“I think my idols tell the audience more about me than my family could as I have chosen them and, of course, you don’t choose your family”, comments Gillian Wearing when we discuss her self portraits wearing masks of her family members and photographic idols.
 
The photographers Claude Cahun and August Sander are welcomed as the two new members of whom Wearing considers to be her ‘spiritual’ family. Her self portrait of them are exhibited for the first time in Wearing’s current Whitechapel Gallery exhibition, which covers twenty years of her work.
 
Wearing spoke with 200% about her new work, how she builds up that level of trust in which people disclose their private thoughts, how the self-portraits as her family members helped her in discovering her own identity, and whether she considers her work to be in the same vein as that of Cindy Sherman?
 
200%: How were you informed that the Whitechapel Gallery were interested to do a major survey on your work? Did you receive a call from Iwona Blazwick saying: “Gillian, isn’t it time to do a major survey of your work?”
Gillian Wearing: The idea of a show at the Whitechapel was muted in 2006 with Iwona, just after Doris Krystof from K20 Museum in Düsseldorf had also invited me to do a survey show. Both these venues were about to undergo refurbishment which meant that a date couldn’t be fixed: therefore the dialogue would be ongoing. We then decided that it would be beneficial if the galleries could work in collaboration to make it a touring show that also included Pinakothek in Munich, curated by Bernhardt Schwenk, with Daniel Herrmann curating the Whitechapel part.
 
200%: In your work people disclose their private thoughts. How do you build up that level of trust so that people open up to you?
GW: Depends on the work: in ‘Signs’ I didn’t do or say anything significant – I just asked people to write anything they wanted on a piece of paper. In my view, as the idea captured everyone’s imagination so well they responded in a very open way.

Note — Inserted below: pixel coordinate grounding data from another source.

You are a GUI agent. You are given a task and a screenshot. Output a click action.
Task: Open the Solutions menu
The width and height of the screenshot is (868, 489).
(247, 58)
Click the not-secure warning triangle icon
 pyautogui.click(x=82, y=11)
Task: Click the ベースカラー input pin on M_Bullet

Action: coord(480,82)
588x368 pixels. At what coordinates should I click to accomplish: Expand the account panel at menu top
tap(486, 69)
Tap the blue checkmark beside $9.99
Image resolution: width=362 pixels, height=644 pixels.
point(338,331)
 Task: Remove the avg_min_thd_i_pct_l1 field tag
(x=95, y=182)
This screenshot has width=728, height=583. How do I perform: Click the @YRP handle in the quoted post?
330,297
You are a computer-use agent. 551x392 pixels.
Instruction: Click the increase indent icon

With my ‘confessional’ works, an advert is placed in such a manner that only those who are interested in confessing will reply. I would not want to encourage anyone who doesn’t want to partake hence I use adverts as much as possible.
 
200%: When you approached people to write down their innermost thoughts on a piece of paper did you have a sense of what they would write down, or was it each time, a total surprise for you?
GW: Absolutely a surprise. The process was all about the instant: the instant thought, the image being taken as a snapshot. In most cases I only took one photograph of each person; in some rare cases two. My photography, therefore, was done as quickly as the sign was written. This meant that, sometimes, I had forgotten what images I had captured until I had them processed. I also stopped anyone that passed me, meaning that I would never select someone whom I thought might be interesting as appearances can never tell you that.
 
200%: Is the documentary form a means to ensure that these disclosures don’t tip over into voyeurism, but remains honest, with integrity?
GW: I use masks in a lot of my work to protect the identity of the person confessing, as well as empower them to be able to speak without judgement. I also don’t judge myself, or have a voice-over to tell people what to think, which I believe, brings greater understanding for the audience, in listening and empathizing. Anyone of us could be in a mask with a story to tell.
 
200%: You work in the mode of documentary and have produced snapshot style of pictures for the ‘Signs’ series and beautiful pictures of you as your photographic idols. How important are aesthetics in your work?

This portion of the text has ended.